Out of the entries that follow, copy each line containing "Collapse".

[Stored items]
[Start of Attachment]

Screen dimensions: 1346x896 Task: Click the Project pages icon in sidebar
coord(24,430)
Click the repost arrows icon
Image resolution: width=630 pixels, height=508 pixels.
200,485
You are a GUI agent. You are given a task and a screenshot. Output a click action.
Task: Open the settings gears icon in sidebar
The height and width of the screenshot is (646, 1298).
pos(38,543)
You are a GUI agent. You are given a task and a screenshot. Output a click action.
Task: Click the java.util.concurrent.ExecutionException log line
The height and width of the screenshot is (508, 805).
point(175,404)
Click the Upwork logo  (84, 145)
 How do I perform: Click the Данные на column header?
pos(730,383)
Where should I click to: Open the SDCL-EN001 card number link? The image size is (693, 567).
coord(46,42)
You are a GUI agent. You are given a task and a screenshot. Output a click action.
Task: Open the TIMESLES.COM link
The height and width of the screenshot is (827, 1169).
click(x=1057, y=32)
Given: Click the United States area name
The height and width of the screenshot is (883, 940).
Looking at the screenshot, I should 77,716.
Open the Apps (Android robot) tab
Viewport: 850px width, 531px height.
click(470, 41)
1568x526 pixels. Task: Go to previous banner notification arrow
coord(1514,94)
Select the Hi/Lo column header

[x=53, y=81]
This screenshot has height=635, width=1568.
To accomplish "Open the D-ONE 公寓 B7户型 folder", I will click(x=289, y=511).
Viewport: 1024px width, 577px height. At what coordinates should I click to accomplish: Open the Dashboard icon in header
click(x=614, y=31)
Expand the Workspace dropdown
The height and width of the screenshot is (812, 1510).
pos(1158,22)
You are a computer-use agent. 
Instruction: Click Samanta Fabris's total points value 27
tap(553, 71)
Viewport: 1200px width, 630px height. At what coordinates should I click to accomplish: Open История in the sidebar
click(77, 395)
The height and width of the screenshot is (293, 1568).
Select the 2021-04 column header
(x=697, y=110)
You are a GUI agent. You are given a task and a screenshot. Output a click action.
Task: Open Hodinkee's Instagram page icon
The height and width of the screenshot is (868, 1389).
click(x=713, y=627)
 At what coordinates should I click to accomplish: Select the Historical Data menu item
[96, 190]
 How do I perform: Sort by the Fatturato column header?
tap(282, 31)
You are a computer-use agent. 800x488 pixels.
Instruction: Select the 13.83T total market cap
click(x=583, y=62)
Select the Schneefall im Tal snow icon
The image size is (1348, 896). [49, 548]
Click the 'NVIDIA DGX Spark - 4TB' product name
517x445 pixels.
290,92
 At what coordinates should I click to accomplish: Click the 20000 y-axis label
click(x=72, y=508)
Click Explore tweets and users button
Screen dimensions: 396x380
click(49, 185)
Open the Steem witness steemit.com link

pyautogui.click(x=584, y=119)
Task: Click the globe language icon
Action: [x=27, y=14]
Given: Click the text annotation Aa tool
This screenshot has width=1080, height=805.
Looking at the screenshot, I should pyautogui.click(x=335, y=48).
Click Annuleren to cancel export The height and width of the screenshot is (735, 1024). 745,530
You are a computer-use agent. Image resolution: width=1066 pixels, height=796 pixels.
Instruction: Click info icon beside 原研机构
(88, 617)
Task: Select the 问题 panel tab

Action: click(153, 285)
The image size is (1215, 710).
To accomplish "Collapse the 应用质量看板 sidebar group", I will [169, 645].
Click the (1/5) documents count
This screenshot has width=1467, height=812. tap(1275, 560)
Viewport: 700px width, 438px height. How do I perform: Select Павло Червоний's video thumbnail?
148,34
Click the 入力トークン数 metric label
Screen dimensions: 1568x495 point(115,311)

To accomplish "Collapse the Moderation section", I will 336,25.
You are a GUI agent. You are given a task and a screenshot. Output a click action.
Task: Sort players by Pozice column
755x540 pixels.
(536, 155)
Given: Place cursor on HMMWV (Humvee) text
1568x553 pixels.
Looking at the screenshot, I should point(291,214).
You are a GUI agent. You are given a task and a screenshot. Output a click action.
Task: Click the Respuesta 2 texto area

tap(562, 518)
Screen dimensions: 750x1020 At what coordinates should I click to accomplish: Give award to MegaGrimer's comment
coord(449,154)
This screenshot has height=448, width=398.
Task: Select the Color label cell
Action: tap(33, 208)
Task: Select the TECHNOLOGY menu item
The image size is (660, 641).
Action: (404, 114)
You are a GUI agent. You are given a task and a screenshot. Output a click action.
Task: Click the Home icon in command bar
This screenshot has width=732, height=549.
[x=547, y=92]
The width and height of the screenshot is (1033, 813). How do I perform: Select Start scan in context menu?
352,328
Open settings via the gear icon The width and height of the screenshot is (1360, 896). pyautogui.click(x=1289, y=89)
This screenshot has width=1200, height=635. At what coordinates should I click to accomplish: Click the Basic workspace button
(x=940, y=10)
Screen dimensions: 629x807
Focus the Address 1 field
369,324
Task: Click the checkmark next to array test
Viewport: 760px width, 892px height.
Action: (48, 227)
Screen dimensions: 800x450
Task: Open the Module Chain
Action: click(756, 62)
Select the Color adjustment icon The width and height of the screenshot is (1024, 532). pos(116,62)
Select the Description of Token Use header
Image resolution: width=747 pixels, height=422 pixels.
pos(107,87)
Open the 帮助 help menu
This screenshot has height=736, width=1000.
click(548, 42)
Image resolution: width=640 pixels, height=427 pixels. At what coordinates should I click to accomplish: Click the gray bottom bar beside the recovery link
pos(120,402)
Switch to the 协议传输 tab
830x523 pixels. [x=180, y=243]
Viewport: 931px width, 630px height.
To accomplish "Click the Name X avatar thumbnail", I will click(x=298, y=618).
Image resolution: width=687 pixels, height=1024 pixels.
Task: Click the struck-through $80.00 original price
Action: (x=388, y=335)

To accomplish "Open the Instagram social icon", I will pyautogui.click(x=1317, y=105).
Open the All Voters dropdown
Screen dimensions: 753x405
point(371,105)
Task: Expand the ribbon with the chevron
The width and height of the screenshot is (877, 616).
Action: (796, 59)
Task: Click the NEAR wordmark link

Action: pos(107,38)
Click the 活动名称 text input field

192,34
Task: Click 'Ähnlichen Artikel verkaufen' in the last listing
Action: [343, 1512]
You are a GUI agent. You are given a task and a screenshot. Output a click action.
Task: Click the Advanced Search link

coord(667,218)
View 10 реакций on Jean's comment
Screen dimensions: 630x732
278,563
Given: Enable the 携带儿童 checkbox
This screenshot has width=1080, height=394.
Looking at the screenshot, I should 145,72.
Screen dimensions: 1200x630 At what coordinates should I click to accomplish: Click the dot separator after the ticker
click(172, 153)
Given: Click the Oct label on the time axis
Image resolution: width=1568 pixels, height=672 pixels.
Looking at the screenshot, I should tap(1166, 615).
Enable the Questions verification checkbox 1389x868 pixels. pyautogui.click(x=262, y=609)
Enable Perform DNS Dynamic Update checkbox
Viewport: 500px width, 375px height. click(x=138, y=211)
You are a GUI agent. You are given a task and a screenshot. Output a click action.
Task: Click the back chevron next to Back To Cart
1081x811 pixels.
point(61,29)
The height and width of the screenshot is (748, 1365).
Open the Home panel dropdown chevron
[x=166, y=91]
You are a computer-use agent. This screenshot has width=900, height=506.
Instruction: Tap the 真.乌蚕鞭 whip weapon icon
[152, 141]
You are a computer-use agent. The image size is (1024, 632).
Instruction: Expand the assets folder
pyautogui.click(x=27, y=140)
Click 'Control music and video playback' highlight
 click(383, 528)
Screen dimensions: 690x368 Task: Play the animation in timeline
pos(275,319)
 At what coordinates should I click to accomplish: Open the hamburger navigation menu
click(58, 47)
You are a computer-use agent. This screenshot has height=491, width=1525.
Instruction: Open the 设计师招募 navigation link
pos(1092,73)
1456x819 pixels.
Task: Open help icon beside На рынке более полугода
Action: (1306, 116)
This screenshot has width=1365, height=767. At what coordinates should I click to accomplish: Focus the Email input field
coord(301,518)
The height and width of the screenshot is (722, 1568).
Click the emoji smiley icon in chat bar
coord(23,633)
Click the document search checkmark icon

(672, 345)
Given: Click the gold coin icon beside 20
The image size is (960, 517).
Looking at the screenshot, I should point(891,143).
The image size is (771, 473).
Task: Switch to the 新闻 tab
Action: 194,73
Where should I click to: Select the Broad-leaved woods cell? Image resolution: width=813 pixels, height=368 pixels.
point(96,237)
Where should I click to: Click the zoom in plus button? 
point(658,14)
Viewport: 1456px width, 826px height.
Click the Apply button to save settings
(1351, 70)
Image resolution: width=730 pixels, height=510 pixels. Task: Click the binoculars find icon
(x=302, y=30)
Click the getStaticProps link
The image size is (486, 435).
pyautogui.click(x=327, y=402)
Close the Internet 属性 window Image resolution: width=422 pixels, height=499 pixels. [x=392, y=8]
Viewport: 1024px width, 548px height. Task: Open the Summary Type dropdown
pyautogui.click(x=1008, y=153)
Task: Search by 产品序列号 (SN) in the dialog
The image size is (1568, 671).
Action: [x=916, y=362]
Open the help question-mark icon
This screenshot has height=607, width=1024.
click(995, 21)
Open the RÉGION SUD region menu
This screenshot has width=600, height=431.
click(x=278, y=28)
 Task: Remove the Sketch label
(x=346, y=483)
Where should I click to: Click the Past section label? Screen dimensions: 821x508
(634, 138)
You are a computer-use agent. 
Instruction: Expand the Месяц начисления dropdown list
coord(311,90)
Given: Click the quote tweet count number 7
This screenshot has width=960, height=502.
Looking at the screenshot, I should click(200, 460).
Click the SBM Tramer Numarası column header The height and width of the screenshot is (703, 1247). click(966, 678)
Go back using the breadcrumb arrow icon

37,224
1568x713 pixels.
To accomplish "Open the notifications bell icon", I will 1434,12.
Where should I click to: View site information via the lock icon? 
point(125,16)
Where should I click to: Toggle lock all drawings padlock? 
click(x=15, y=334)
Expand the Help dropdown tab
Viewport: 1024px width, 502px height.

[End of Attachment]

[FINISHED EXERCISE]
To accomplish "Collapse the 应用质量看板 sidebar group", I will [169, 645].
To accomplish "Collapse the Moderation section", I will 336,25.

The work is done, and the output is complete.